Intertwined in that life he invested in the financial markets, traded bond futures and index options, and counted cards at Blackjack tables. He was the fool who acts as his own lawyer, even winning a case in Ohio’s Court of Appeals and beating the IRS in tax court. He climbed mountains and glaciers and explored deserts, caves, and rain forests. He rode in a hot air balloon, bungee jumped, hang glided, shot the rapids, skied, ski dived, and scuba dived. He dined in exclusive restaurants and dirt-floor cantinas. He worked on a shrimp boat and witnessed a murder. He slept in the fanciest hotels and camped under the stars. He got into bar fights, was pepper sprayed, and spent nights in jail. He met up with rattlesnake and grizzly bear, ran from a moose, and spent a night against a redwood in big-foot country. He admired nature’s wonders from her most beautiful creations to her most savage devastation. He enjoyed desert sex and Arctic Circle sex, palace sex and trailer-park sex. He soaked in desert hot springs and swam in mountain lakes. He went to Roswell and Area 51 and watched a Space Shuttle blast off. He waded the Rio Grande and cruised Prince William Sound. He hitchhiked across the country and flew across oceans. He caught King Salmon and watched Humpback whales. He was chased by Indian braves and panhandled by Indian alcoholics. He hit a golf ball further than Tiger Woods and saw more of America than John Muir.

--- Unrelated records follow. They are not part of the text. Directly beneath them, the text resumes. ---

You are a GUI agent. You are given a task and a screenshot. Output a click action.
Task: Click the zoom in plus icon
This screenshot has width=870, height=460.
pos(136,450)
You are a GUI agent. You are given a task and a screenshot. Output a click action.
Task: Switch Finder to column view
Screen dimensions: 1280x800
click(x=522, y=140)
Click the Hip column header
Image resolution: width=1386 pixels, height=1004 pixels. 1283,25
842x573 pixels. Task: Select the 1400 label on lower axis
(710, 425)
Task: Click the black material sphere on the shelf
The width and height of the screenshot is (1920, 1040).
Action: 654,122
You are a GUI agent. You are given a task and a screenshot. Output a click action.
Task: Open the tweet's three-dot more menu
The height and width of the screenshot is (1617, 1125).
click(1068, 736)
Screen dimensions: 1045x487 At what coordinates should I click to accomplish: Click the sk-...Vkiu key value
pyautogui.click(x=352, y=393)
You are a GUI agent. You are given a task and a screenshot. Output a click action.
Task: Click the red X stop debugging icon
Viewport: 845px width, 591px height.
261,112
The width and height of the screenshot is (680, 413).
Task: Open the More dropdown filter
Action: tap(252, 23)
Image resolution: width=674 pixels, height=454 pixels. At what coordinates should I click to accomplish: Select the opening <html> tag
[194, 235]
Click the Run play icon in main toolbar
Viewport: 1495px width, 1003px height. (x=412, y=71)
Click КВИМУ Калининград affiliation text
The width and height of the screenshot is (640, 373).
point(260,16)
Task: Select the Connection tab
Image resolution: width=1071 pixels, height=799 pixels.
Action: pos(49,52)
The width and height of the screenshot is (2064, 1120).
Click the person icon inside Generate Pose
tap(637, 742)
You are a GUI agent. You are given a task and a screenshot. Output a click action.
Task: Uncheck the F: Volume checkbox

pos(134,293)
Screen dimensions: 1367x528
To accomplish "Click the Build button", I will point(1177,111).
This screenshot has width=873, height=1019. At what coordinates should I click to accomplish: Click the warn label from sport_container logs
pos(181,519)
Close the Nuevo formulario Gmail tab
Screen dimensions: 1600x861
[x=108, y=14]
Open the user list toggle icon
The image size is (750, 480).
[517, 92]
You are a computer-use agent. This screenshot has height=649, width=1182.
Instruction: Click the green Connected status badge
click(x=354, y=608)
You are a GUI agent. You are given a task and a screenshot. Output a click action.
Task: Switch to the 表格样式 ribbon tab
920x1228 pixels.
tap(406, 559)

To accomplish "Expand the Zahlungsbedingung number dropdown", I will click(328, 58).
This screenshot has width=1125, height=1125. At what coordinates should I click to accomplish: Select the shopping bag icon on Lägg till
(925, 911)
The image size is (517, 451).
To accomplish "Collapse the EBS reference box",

As important as education, career, and travel are to a novelist’s arsenal are interactions with people. Rick’s been privileged to meet some incredible characters and to have loved and lost. From the murderer to the philanthropist, the Nobel scholar to the Hopi elder, billionaire to bag lady, executive to the limo driver, Aztec stud to Korean lesbian, librarian to stripper, rock star to groupie, laid-back Jamaican to proper English Lord, politician to priest, whore to nun, lunatic boss to perfectionist golf pro, the cowboy just wanting a bourbon and a hot meal to the Chairman of the Board bent on ruling the world he learned something from them all.
Though hardly the sort of life of which biographies are demanded, it is the best preparation for a novelist or ghostwriter seeking to bring realism to his stories. To paraphrase a great many of our most admired authors, . . . he lived it, he writes it.